Choosing our lives with wisdom

choosing our lives with wisdom

Speaking of marriage and celibacy, Apostle Paul taught: "he who marries the virgin does right, but he who does not marry her does better." He also said, "It is good for the widow to stay unmarried." With immense sympathy for the Christians, he recognises the hardships of married life. He says: " if you do marry, you have not sinned; and if a virgin marries, she has not sinned. Nevertheless, such will have trouble in the flesh." They would have trouble because two people become one and submit to one another. Wives submit to their husbands in all things, and husbands should love their wives as their own bodies (Ephesians 5:22-29). And it is a choice for life! The apostles, for example, would be dismayed at the thought of adultery as a cause for divorce.

Saint John of the Ladder instructs us to exercise extreme caution in the choice of our spiritual father because he will be the person to whom we will submit. The bond between the spouses is equally strong, but they do not marry to share the sorrows, or the way of the cross but to experience the joys of marriage.
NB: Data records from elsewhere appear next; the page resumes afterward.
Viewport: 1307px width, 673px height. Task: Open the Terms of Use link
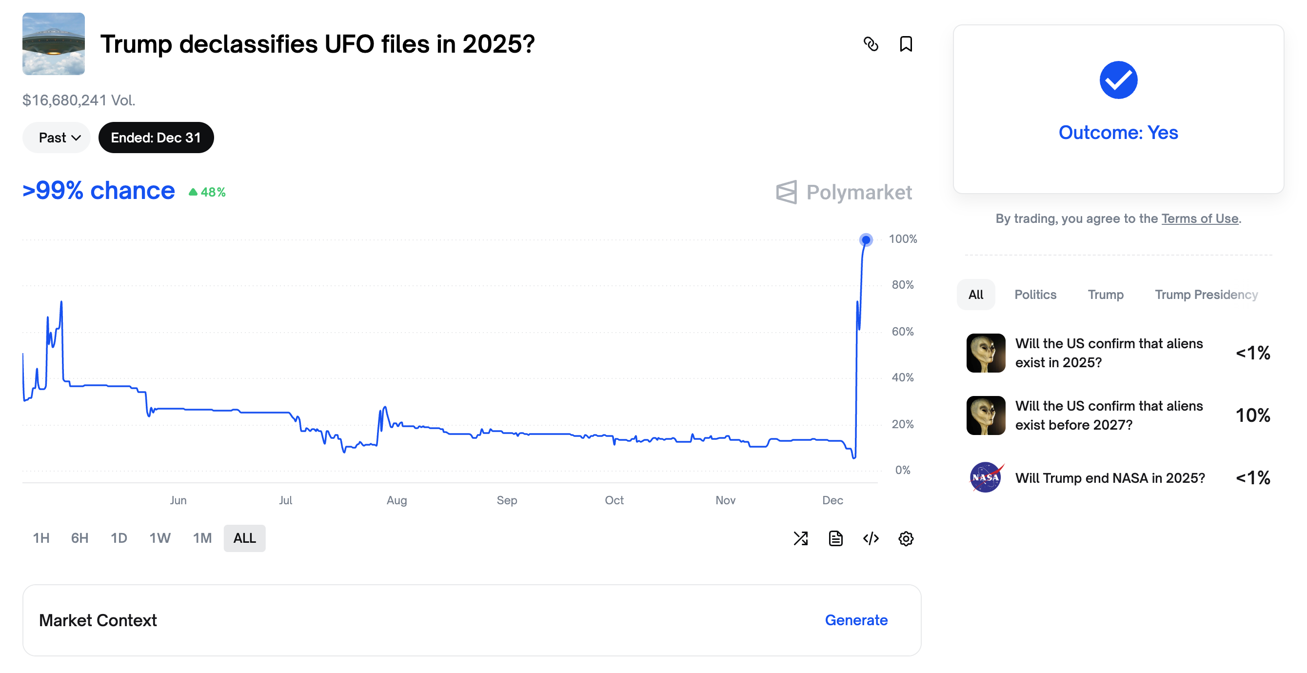coord(1199,219)
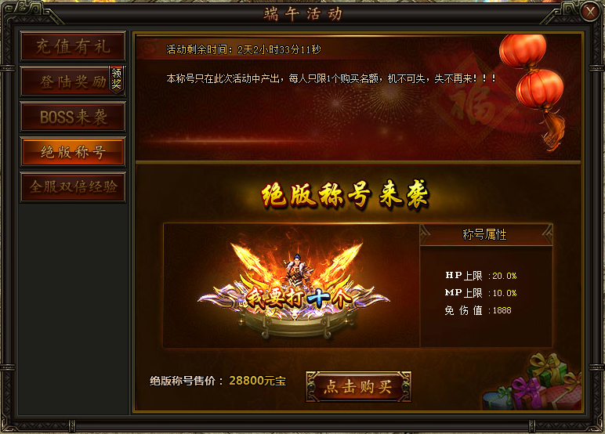Image resolution: width=605 pixels, height=434 pixels.
Task: Click the 称号属性 panel header
Action: click(x=486, y=234)
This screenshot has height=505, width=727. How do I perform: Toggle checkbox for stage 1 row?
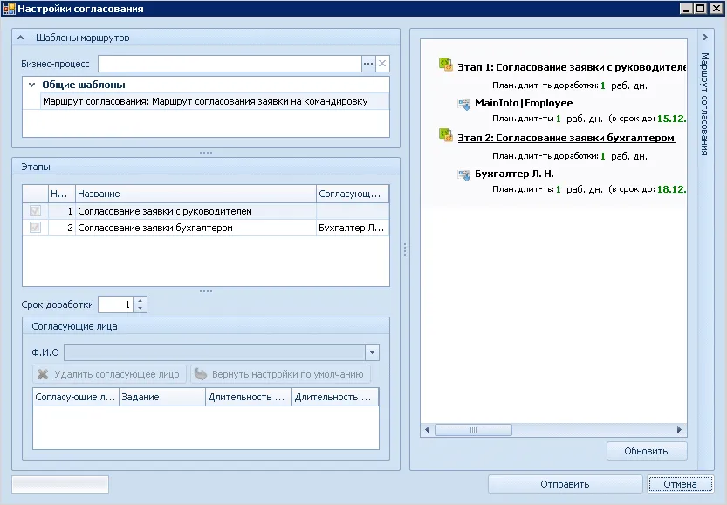pos(35,211)
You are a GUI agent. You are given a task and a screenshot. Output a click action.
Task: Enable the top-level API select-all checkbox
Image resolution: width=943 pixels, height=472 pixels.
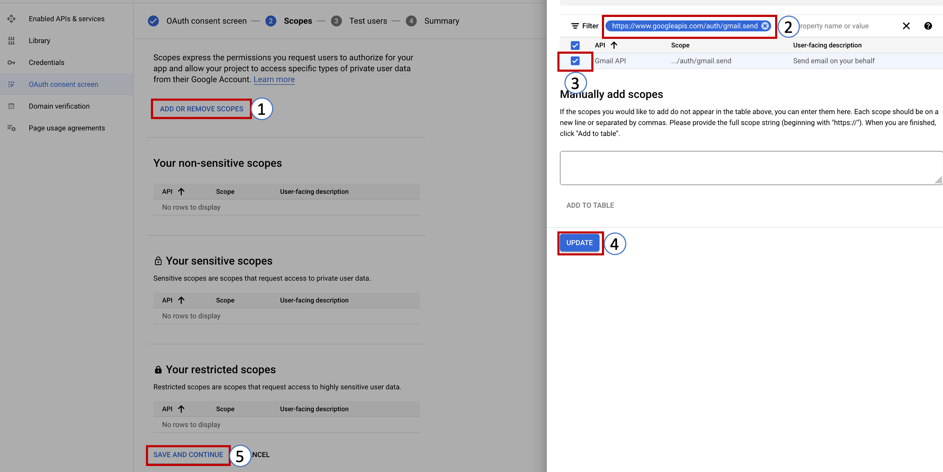pyautogui.click(x=575, y=45)
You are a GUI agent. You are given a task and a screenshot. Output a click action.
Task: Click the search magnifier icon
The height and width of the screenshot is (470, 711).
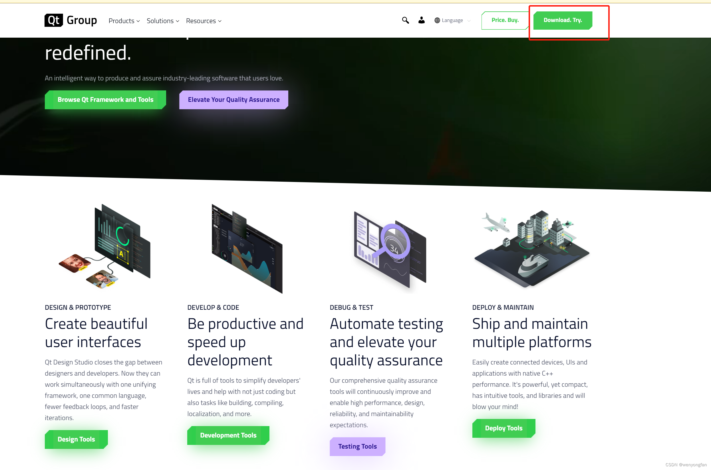coord(405,19)
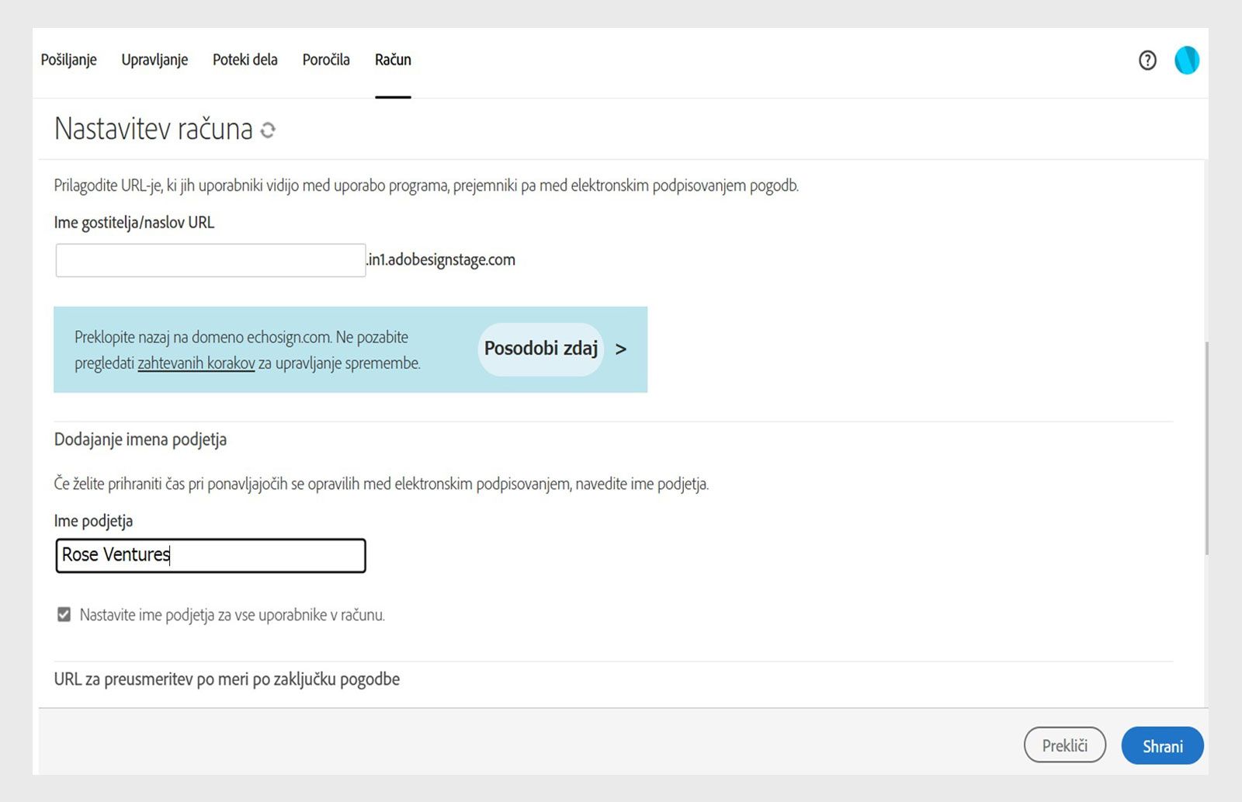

Frequently, however, they become like enemies shackled together by the same chain. They care little to please God or another, but they expect others to please them! David the prophet prayed, "Let us fall into the hands of the Lord, for his mercy is great; but do not let me fall into human hands." (2 Kings 24:14).
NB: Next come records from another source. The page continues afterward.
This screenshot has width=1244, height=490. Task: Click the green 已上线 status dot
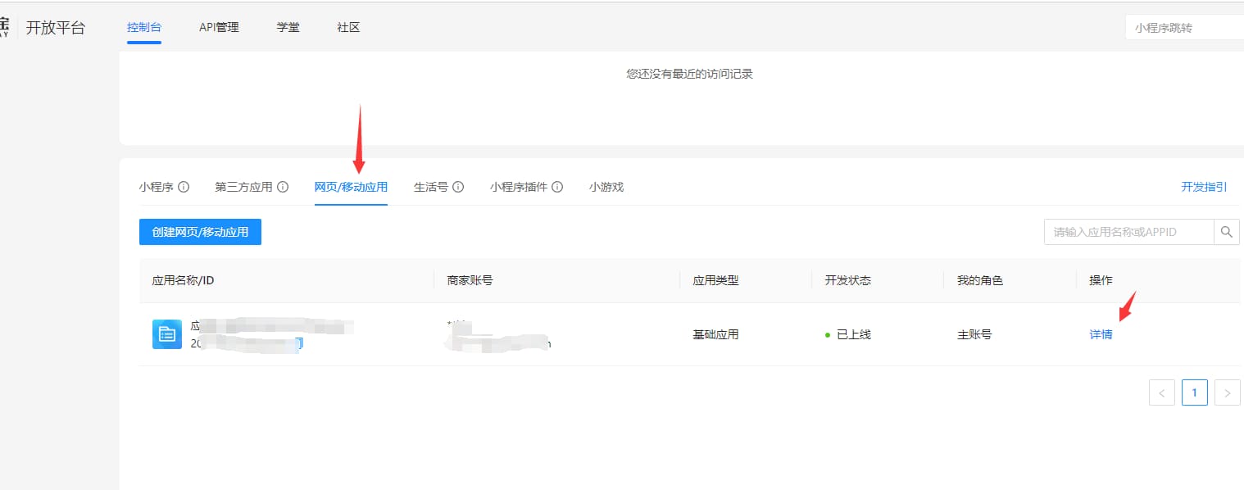pos(828,334)
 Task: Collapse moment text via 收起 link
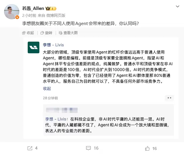click(x=47, y=88)
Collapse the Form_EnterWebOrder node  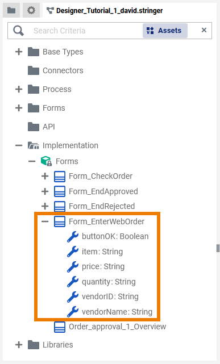[45, 221]
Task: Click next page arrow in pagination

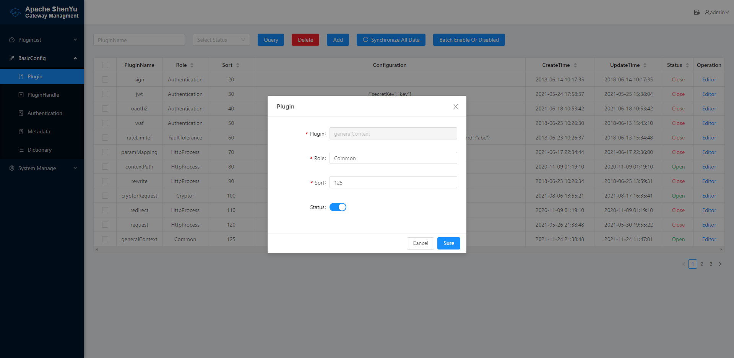Action: (x=720, y=264)
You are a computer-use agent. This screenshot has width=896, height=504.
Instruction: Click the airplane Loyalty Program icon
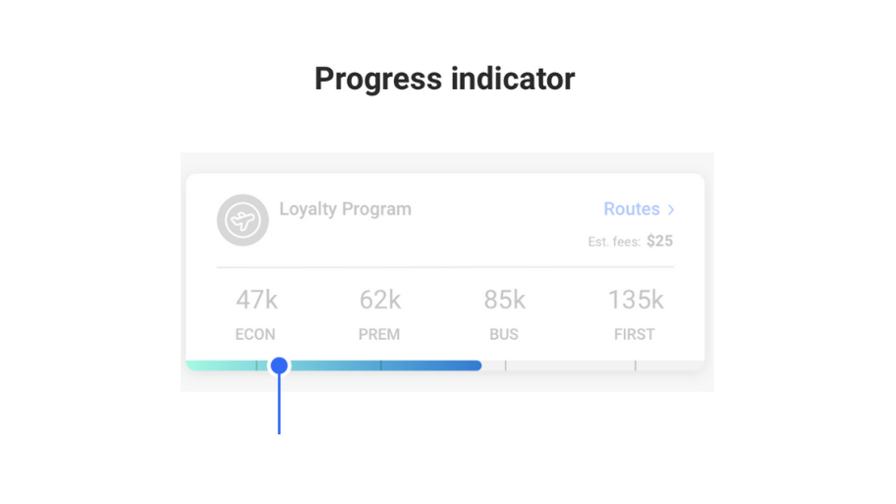click(243, 220)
Yet in marriage, there is the danger of falling into human hands. It exists even when one is married in the Lord to someone of the same faith. Many are only too eager to forget about their obligations, but remember about the obligations of the other toward them; they are too keen to insist that they fulfil their commitments. They appeal to divine authority to disguise their selfishness. To reach God through man is problematic. It is far easier to see the Divine providence in a storm or fire than in malicious abuse. Therefore, the Apostle recommends celibacy as the most direct route to salvation: "I am saying this for your good, not to restrict you, but that you may live in a right way in undivided devotion to the Lord." (1 Corinthians 7:35).
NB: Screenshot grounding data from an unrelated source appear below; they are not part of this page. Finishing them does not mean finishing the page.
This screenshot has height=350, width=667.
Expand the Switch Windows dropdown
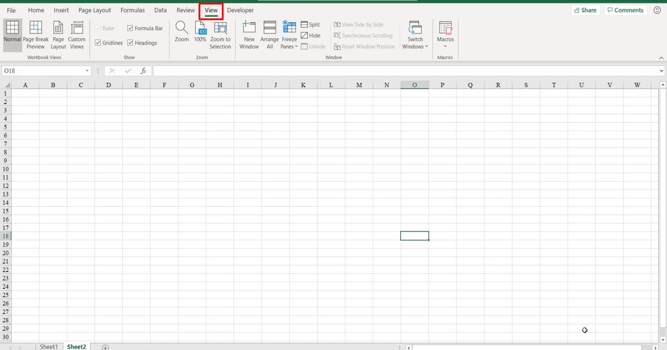coord(415,34)
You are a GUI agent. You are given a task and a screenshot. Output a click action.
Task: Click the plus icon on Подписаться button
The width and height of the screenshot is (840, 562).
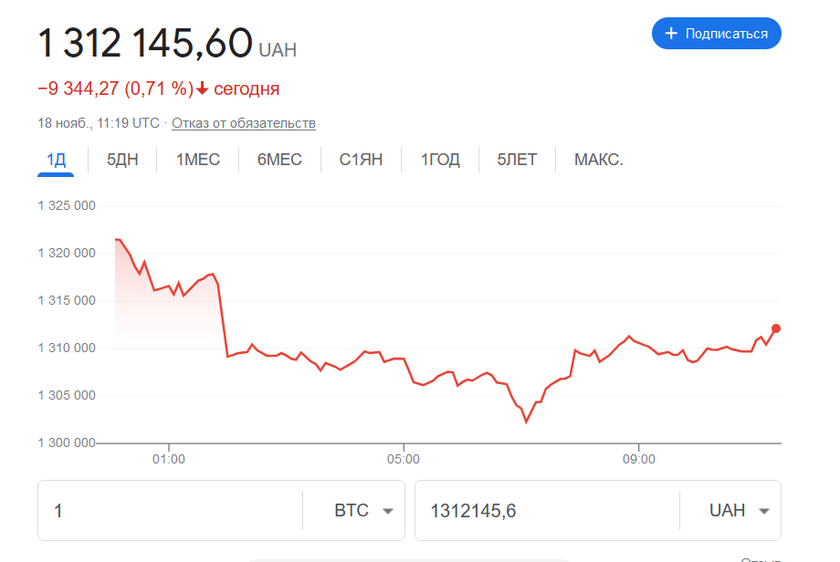(x=671, y=34)
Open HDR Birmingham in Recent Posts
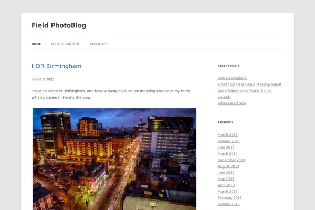315x210 pixels. coord(232,78)
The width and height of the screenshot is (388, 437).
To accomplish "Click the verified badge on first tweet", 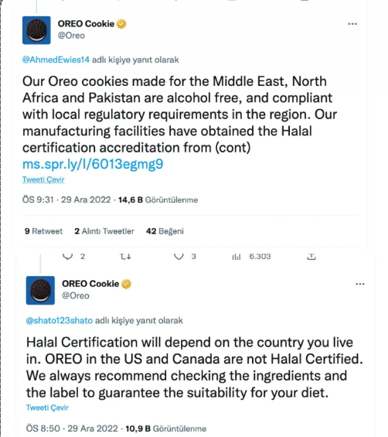I will click(121, 24).
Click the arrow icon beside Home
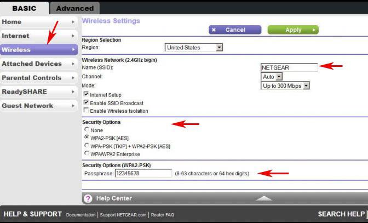This screenshot has width=368, height=223. tap(73, 22)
But notice that Paul does not recommend celibacy as the only possible choice. He only says, "do like I do." He repeats, with reference to widows, "I wish that all of you were as I am". To those who wish to serve the Lord, he provides an example. Monastic life has always been a feat and sophisticated art to be learned. Most of the learning will be from the example of one's spiritual teacher. But what if someone who lives in celibacy cannot find that one person who would say to him, "do like I do"? And what if that person can offer nothing beyond book knowledge, inspiring pride and ambition but not the love of God? If that were the only example available, would not that make the way of celibacy even riskier than marriage? At least in marriage, we do not ask ourselves what to do: we know we need to make each other comfortable and raise our children; doing both with prayer and patience can bring us salvation.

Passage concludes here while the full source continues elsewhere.